I spoke about the following topics at this Microsoft Conference


Machine Learning for Automotive/ CAE Applications


There are ML applications for CAE that (i) either accelerate by orders of magnitude time to solution compared to conventional numerical simulations and with similar accuracy, or (ii) support post-processing of large amount of data, such as from crash analysis to compare many simulation results at once, and determine what design causes which system response.

To accelerate time-to-solution, Deep Learning can be employed by training a network on data computed by HPC applications, and then infer the solution from input data. Or replace parts of the calculation with a deep network, either with supervised or unsupervised training. This enables a faster what-if analysis for product design optimization.

Data analytics to extract insights from large output data sets may become a  daunting task for humans. ML is useful to better understand the impact of design parameters on automotive parts response to crash. 

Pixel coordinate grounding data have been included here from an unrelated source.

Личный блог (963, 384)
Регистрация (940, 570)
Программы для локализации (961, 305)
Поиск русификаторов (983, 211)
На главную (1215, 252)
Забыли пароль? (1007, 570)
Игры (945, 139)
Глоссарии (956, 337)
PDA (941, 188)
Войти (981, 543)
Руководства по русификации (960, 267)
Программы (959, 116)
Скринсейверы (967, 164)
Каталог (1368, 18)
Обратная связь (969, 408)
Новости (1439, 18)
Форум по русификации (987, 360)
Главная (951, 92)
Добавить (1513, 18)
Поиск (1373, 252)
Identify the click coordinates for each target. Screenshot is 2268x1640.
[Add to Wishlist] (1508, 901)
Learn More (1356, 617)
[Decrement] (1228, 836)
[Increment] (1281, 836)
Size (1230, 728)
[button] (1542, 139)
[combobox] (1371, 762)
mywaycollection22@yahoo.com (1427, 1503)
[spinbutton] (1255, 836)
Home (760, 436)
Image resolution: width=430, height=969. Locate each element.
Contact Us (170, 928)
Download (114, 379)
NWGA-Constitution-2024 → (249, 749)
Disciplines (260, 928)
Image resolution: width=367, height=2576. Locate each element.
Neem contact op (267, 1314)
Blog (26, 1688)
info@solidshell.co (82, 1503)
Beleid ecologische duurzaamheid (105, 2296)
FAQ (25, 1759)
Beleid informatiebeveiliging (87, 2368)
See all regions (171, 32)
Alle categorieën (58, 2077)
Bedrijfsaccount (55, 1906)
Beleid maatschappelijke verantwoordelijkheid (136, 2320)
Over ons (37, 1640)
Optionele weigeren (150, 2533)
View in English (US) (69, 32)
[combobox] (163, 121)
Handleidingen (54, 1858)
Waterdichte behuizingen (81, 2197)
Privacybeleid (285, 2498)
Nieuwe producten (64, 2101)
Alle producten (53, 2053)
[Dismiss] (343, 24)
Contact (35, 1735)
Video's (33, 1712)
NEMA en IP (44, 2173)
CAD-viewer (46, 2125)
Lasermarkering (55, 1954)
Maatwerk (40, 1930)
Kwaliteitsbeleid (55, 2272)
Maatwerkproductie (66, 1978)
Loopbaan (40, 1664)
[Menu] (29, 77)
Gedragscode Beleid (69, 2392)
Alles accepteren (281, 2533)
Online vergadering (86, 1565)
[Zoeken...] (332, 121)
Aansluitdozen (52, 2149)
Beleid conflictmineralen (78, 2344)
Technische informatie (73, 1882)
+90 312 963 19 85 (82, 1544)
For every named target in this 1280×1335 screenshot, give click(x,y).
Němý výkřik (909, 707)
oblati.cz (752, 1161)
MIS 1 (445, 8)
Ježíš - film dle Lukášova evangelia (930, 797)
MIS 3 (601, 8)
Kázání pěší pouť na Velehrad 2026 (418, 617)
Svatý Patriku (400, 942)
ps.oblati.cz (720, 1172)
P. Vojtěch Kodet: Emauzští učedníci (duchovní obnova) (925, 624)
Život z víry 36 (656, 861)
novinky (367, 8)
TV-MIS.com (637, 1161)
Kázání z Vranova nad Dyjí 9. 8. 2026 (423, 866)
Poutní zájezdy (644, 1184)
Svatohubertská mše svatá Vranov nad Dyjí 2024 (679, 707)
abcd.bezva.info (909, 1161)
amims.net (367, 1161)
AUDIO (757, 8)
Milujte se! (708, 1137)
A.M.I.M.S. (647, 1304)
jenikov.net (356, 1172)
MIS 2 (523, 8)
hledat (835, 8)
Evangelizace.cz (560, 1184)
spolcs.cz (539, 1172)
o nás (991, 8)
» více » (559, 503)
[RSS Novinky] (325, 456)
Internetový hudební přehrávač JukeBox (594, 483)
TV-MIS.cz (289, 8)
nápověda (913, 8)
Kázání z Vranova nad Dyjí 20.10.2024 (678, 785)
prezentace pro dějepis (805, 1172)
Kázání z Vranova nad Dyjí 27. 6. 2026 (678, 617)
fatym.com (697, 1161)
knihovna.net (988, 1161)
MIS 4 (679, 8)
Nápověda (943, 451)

Predictive Analytics/Predictive Maintenance (PdM)

This is a prime-time ML application, and yet data availability and quality is critical. Users are advised to start with data telemetry, IoT data and maintenance logs collection, then do condition monitoring and finally build a data-model for failures classification, impending failures prediction, importance parameters calculation, root cause analysis, etc.

PdM requires domain experts, data scientists and ML experts. Especially the feature engineering step is essential to determine good failure discriminating characteristics.

For the Machine Learning model step, there are ready-to-use platforms like Siemens Mindsphere, or Software AG that support partner value add applications, such as SAS.com. Or one can build a ML model based on an open source sample that can be modified to meet specific requirements.

Microsoft also provides Automated Machine Learning for efficient hyperparameters optimization and algorithm selection.

There are success stories such as Audi and SEW that you can view for inspiration and guidance.

Data science and ML modeling is however just one step in the journey: think beyond the proof of concept: will you train your model in the cloud or on premises? Where will you do inference, and possibly using FPGAs? How about data model maintenance? What users interfaces, users training, security, availability and governance should be put in place: remember that performance deteriorates over time and hence model refresh frequency is a critical decision. 

Chatbots in the Automotive Industry


In the automotive market, customer experience is the new competitive battlefield and a primary differentiator. For this purpose, chatbots are a way to reach customers 24/7. Chatbots that implement AI and ML support deep analysis of the voice-of-the-customer, deliver the right message to the right customer at the right time, and systematically transport the desired marketing message to the customer.

But what is an “intelligent” chatbot? Think of the user interface as the tip of the iceberg: what is under water is Natural Language Processing (NLP), Understanding (NLU), and Generation (NLG). The bot also learns from data including customers conversations. And it talks to legacy IT systems, like CRM. 


This enables on the fly context relevant product information and optimized leads assessement. 

KIA Motors uses a chatbot to improve conversions, such as number of scheduled test drives, of credit applications, and ultimately of sales leads.



How would you implement a chatbot in your business? This is a make or buy decision. You could use IBM Watson and develop the chatbot by yourself. Or approach one of the many startups such as botwiser.com or pigro.ai. Whichever way, you will need a plan to maintain the bots, to blend human intervention for un-answered questions, to have a data quality assurance in place, to ensure secure interoperability across platforms,  and to integrate across various channels for connecting with existing analytics.